The solution to software errors is known: Verify logically that the program(s) is following the specification. As JBQ mentions compilers can also be buggy so _all_ programs used in the development process must also be verified.
Problems with verification:
. Programs written in common languages are very difficult/impossible to verify due to weak language specifications.
. Most programmers would not like to work with languages that can be verified.
. The specifications for complex systems are almost always “buggy”.
. It takes more time to properly verify the software (==more money).
. The hardware can fail too. The chance for this to happen can be lessened by using mainframe methods (self verifying CPUs, ECC/parity for all signals++) but is in reality impossible to remove. Hardware support for this is also very expensive.
Would you consider C to be weakly specified? Even if you say that any program that results in undefined behavior or unspecified behavior fails to be verified, assuming that implementeation-defined behaviors and locale-specific behaviors are all documented?
How about not trying to do CAV at the source level (which implies the issues about whether the compiler is correct or not), but instead running CAV on the binary? (after all, all languages are essentially equivalent, right?).

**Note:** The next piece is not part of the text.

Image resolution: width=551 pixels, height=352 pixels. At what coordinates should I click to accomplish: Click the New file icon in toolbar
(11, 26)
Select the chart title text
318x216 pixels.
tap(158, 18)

Worse, and that’s the part that scares me, I have the feeling that the specifications themselves could become so incredibly complex that they’d themselves have the be verified through a similar process. But how to verify those?
Even worse, I have the intuition that when systems reach a certain complexity, they become so hard to specify that the only specifications that they can be verified against are so loose that they are essentially useless and that simple code with trivial failure cases would also pass.
Even worse, given a specification, is it possible to prove whether it is possible to write code that follows that specification?
How about specifications that have constraints on execution time?
Its no surprise some software does fail, esp. the way SW is so market driven. But in the PC Software world, we always expect SW to be buggy, crash the computer, etc.
Should faulty software be expected in a microwave, a car, or some other embedded device? It should not and better not. The problem from my viewpoint is the dependence of high level windows code doing the lowlevel firmware work. You can’t hire a person who is a GUI coder and expect him/her to do embedded. Also, interpreters are buggy, which in turn makes it almost a demand for code to be in Assembler. Which to many SW developers is a no-no.
For me, lean code, is the best code. Less supposition of things that can happen, or assume someone else is going to handle it.